UK Music Chief Executive Jamie Njoku-Goodwin has written to the Chancellor Rishi Sunak, calling on him to provide urgent targeted financial support for the music industry following the impact of Omicron.
High rates of isolation among staff and musicians means many events have already been cancelled and while the Government is not formally cancelling events, the advice has been to the public to reduce social contact means audiences are not showing up, seeking refunds or no longer buying tickets in advance.
Live music industry body LIVE report a no-show rate of 27% at events in recent days.
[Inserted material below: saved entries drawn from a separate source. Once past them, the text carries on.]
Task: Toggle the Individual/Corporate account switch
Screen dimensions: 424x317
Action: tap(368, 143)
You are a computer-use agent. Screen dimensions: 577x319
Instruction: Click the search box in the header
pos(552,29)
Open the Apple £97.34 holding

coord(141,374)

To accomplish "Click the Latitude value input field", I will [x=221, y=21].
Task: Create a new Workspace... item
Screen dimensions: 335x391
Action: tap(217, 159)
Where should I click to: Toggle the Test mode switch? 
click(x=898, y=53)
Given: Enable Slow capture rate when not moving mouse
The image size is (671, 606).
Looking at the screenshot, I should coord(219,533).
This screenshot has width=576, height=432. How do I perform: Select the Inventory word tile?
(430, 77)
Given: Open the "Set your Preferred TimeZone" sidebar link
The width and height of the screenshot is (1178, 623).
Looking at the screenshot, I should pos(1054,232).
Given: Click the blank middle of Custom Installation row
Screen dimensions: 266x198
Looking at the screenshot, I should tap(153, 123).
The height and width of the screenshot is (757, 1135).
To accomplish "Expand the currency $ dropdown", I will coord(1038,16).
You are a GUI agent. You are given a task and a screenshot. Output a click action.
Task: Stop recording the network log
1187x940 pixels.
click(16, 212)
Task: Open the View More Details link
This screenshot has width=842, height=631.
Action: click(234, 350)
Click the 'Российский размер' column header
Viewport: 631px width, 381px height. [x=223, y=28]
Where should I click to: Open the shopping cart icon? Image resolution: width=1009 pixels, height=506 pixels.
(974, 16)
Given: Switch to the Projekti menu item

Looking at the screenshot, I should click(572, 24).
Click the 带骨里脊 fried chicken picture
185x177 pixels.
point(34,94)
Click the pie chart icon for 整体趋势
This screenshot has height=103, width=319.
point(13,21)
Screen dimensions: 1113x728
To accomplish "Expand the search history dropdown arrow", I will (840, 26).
The Music Venue Trust (MVT) reports an average gross income decrease across venues of 27% between 6 December and 13 December 2021.
Beyond live events, recording studios have also received increased cancellations.
UK Music and its members are calling on the Government to provide a raft of support, which includes:
- Reintroduction of the 5% emergency VAT rate for live events and scrapping of the
planned VAT hike to 20% in April 2022
- Financial assistance for freelance musicians, artists and crew who make up around 70% of our workforce, as well as a furlough scheme for those impacted and in full-time employment
- Urgent short-term support to businesses to survive winter, including an extension of the Culture Recovery Fund to support organisations in January and February and short-term assistance should be offered to those organisations that may not benefit from VAT or business rate relief
- Maintain existing business rates exemptions and delay repayments.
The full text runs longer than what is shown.